Using the exact wording, repeat every line of the material.

- [The input]:
*** Block opens ***

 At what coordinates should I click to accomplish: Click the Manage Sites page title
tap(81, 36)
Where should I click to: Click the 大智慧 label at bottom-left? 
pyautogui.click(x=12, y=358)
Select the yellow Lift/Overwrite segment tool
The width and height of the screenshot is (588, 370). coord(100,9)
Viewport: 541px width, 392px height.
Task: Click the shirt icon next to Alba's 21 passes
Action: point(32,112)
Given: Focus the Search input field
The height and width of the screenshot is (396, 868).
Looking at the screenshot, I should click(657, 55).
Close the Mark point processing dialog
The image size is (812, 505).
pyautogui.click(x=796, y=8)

*** Block closes ***

- [Result of the task]:
 At what coordinates should I click to accomplish: Click the Manage Sites page title
tap(81, 36)
Where should I click to: Click the 大智慧 label at bottom-left? 
pyautogui.click(x=12, y=358)
Select the yellow Lift/Overwrite segment tool
The width and height of the screenshot is (588, 370). coord(100,9)
Viewport: 541px width, 392px height.
Task: Click the shirt icon next to Alba's 21 passes
Action: point(32,112)
Given: Focus the Search input field
The height and width of the screenshot is (396, 868).
Looking at the screenshot, I should click(657, 55).
Close the Mark point processing dialog
The image size is (812, 505).
pyautogui.click(x=796, y=8)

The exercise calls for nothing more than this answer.